Eli Mercer sits through lectures like a man attending a very polite magic show. He knows there’s a trick coming, and he’s already halfway amused by the attempt to disguise it as math. His notebook is full of careful diagrams interrupted by little asides in the margins. This seems suspicious. Ask later. Poor cat.
When the professor introduces Schrödinger’s cat, Eli doesn’t panic. He performs anxiety, the way one might raise an eyebrow at an overconfident metaphor. The cat-in-a-box routine feels less like existential dread and more like academic slapstick. A creature neither alive nor dead until observed? Eli imagines the cat filing a formal complaint.
He tells his classmate the analogy made him anxious, but the word lands with a soft thud of irony. It’s his shorthand for a specific irritation: science pretending it’s not doing theater. He’s unsettled not because he’s fragile, but because the metaphor is doing too much work and knows it.
Eli has a fondness for ideas that wobble. He enjoys paradox the way some people enjoy puzzles, with patience and a sense of humor about the missing pieces. Empathy comes naturally to him, but he wears it lightly. He doesn’t clutch uncertainty to his chest. He lets it wander around the room and knock into furniture.
In discussions, Eli is the one who deflates tension with a sideways comment. Not to derail the conversation, but to remind everyone that the universe doesn’t require solemn faces at all times. He’s deeply aware that humans use metaphors because reality refuses to fit neatly on a slide deck.

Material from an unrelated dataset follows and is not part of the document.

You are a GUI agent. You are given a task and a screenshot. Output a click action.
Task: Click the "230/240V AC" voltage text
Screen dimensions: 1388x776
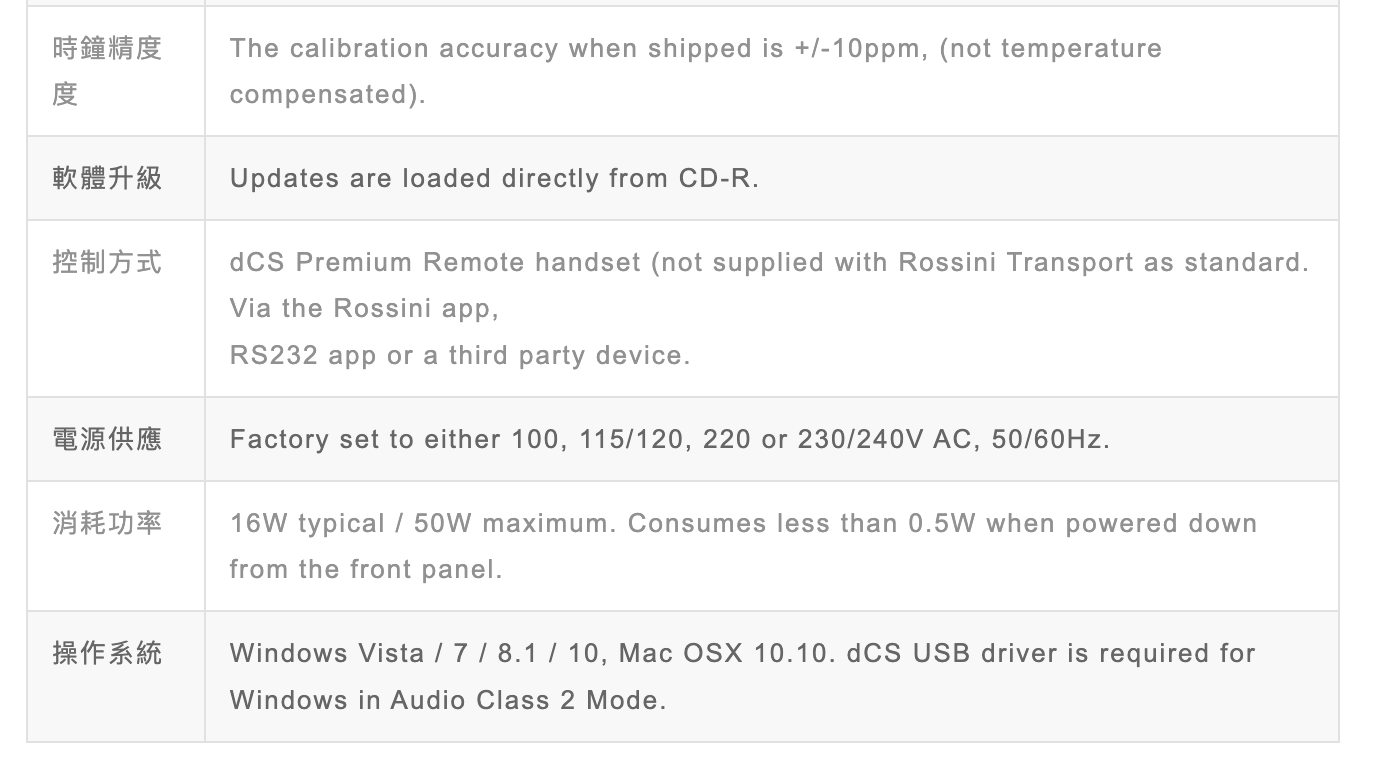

Privately, Eli is amused by how seriously people take not-knowing. He finds comfort in the idea that the universe is improvising just as much as the rest of us. If a cat has to exist in a quantum limbo for the sake of a thought experiment, Eli hopes it at least gets good snacks.
If Eli continues studying physics, it won’t be out of a hunger for mastery. It will be for the jokes hidden inside the equations, the humility baked into uncertainty, and the quiet relief of realizing that even at the deepest level of reality, things are a little absurd.
He leaves lectures smiling, not because everything makes sense, but because it doesn’t. And somehow, that feels like the point.